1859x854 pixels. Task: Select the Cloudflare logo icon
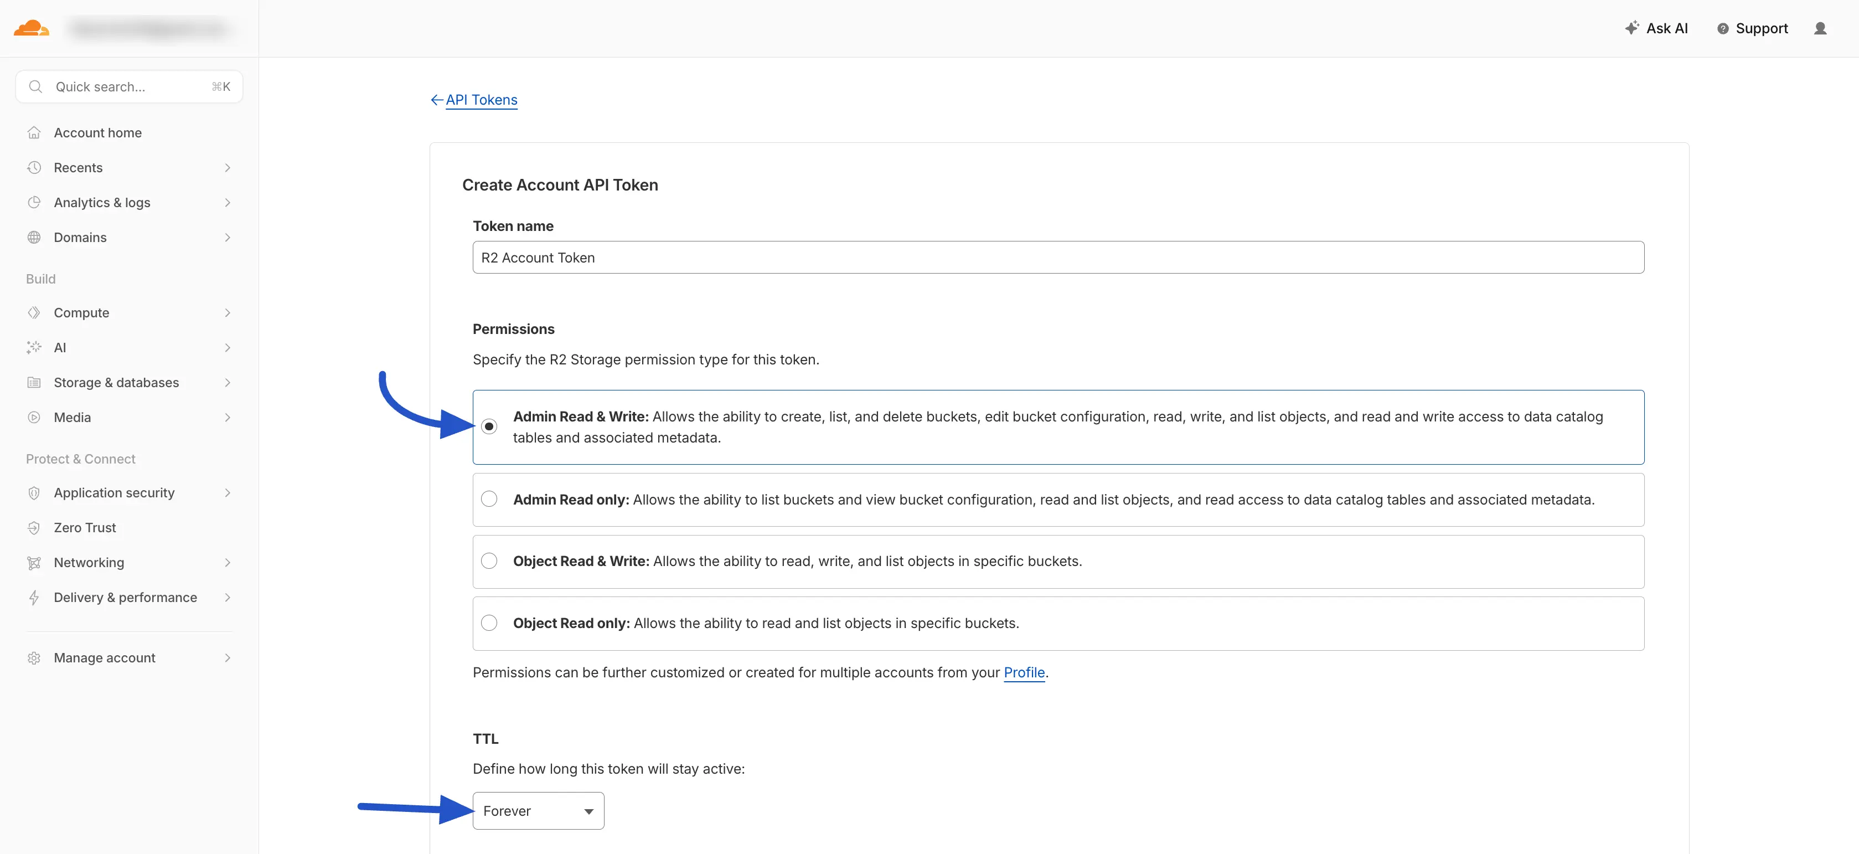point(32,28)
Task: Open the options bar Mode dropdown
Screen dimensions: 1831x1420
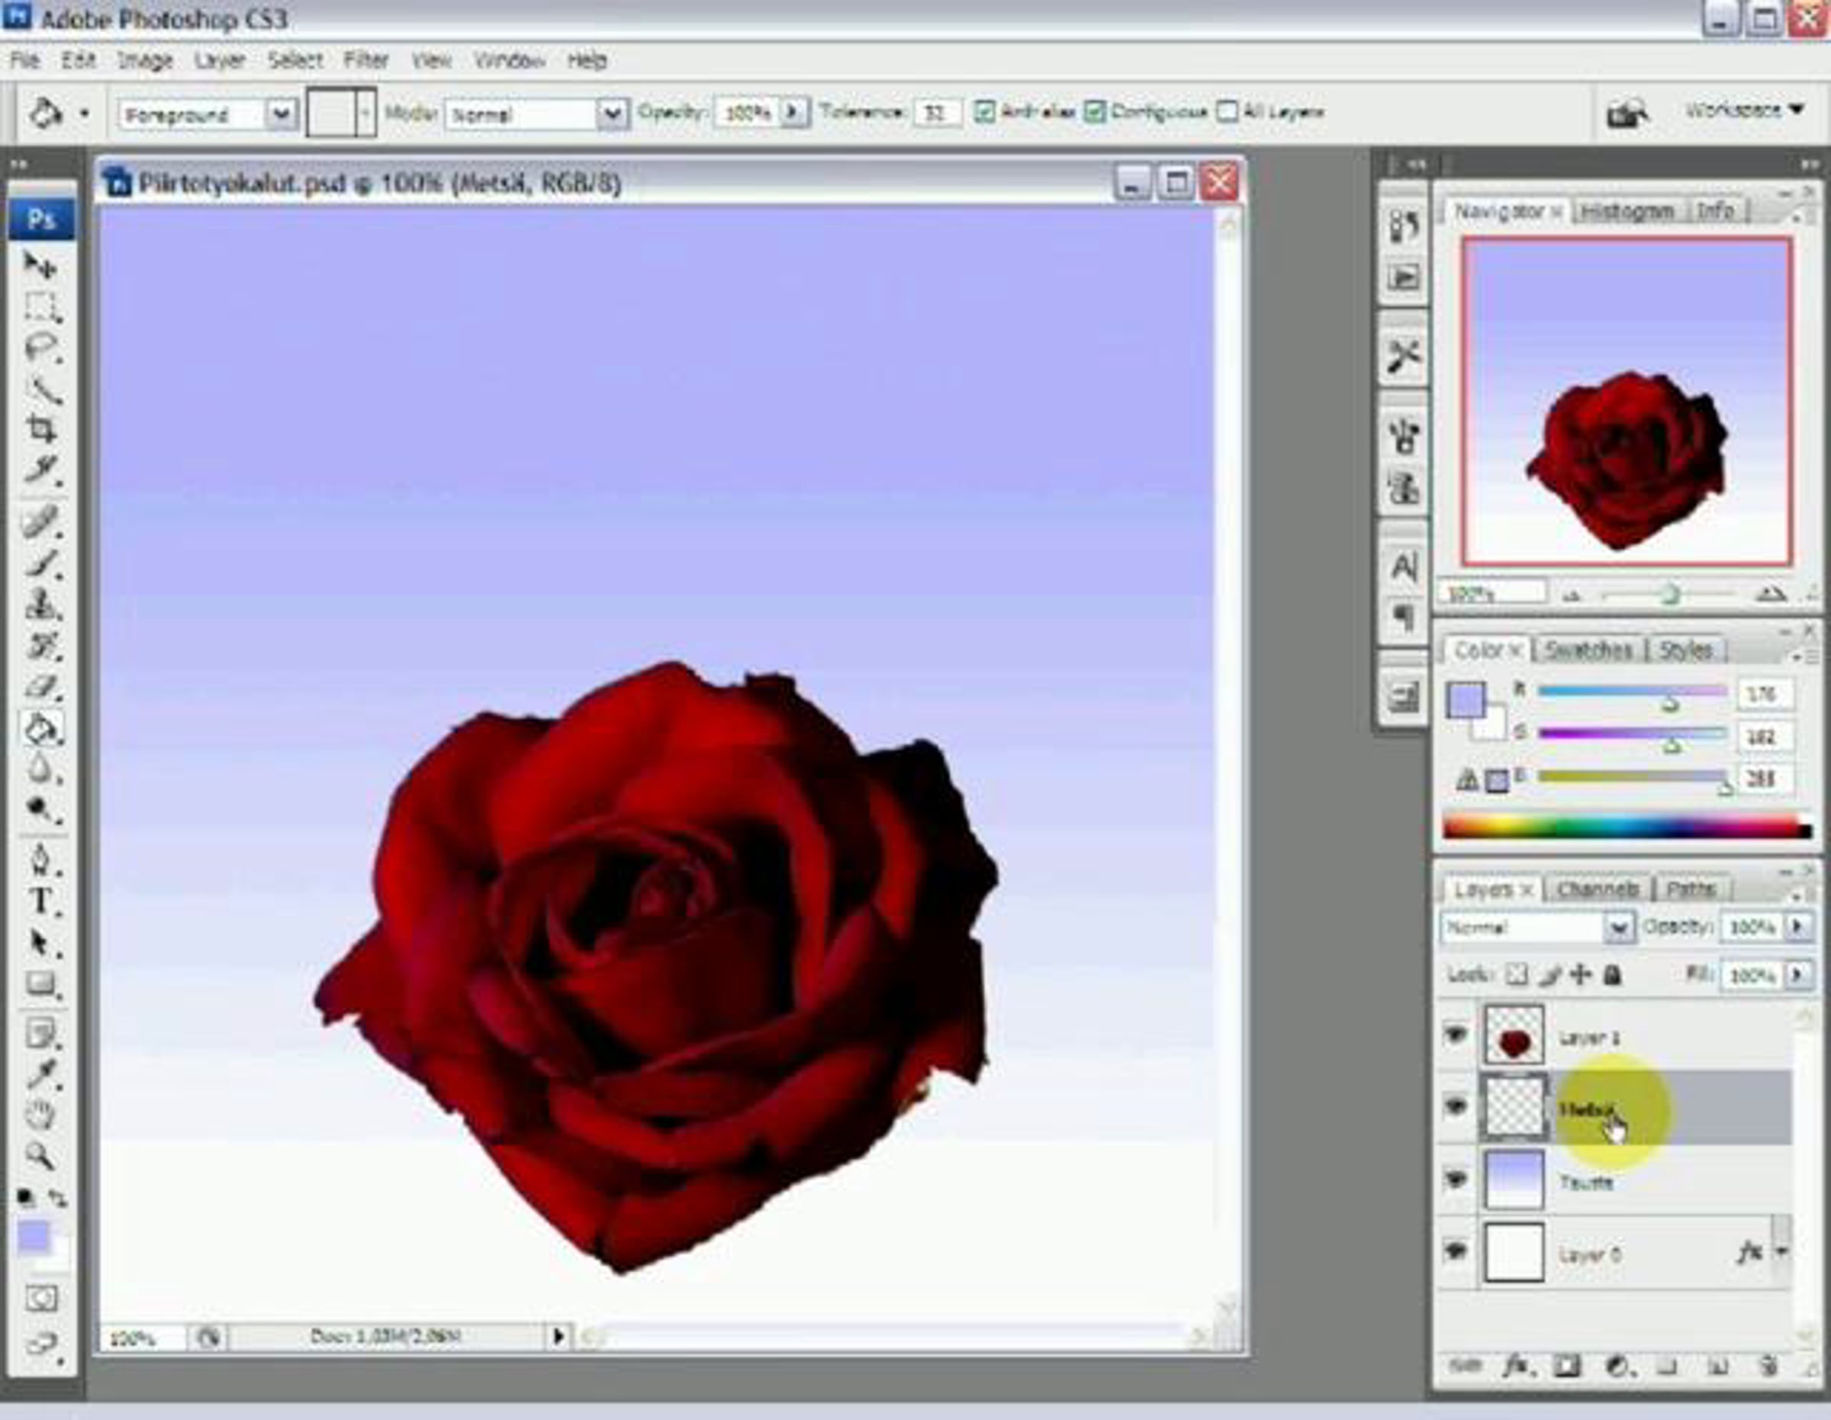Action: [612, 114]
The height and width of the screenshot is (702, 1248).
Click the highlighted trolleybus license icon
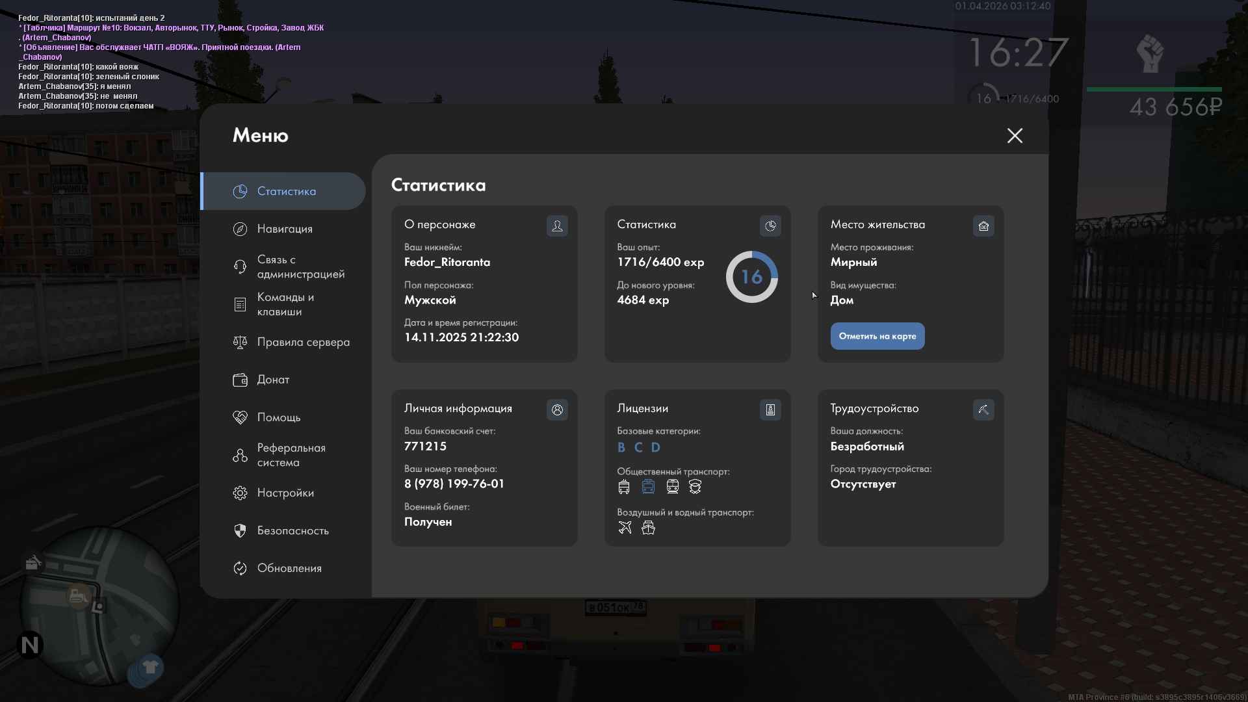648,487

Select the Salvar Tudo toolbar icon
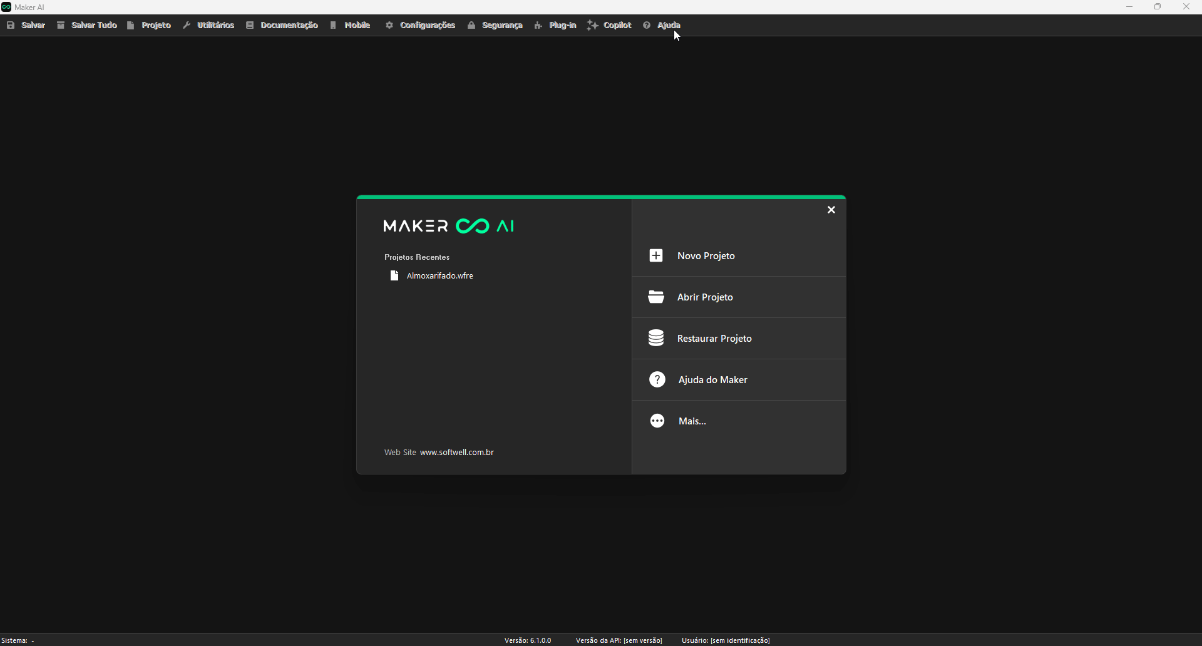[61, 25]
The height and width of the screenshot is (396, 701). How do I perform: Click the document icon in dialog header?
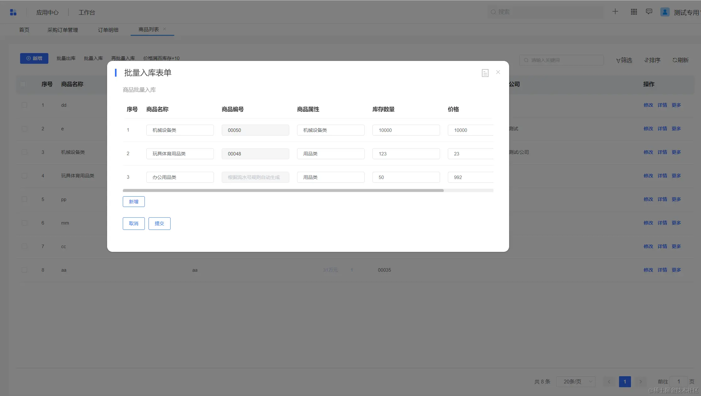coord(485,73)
════════
▶ YOUR INSTRUCTIONS
In the copy, include exactly the lines from the one with "Click the highlighted trolleybus license icon" through the final line of the data, both ends included, and no pictures.

▶ EXERCISE RESPONSE
Click the highlighted trolleybus license icon
648,487

Select the Salvar Tudo toolbar icon
[61, 25]
The height and width of the screenshot is (396, 701). How do I perform: Click the document icon in dialog header?
coord(485,73)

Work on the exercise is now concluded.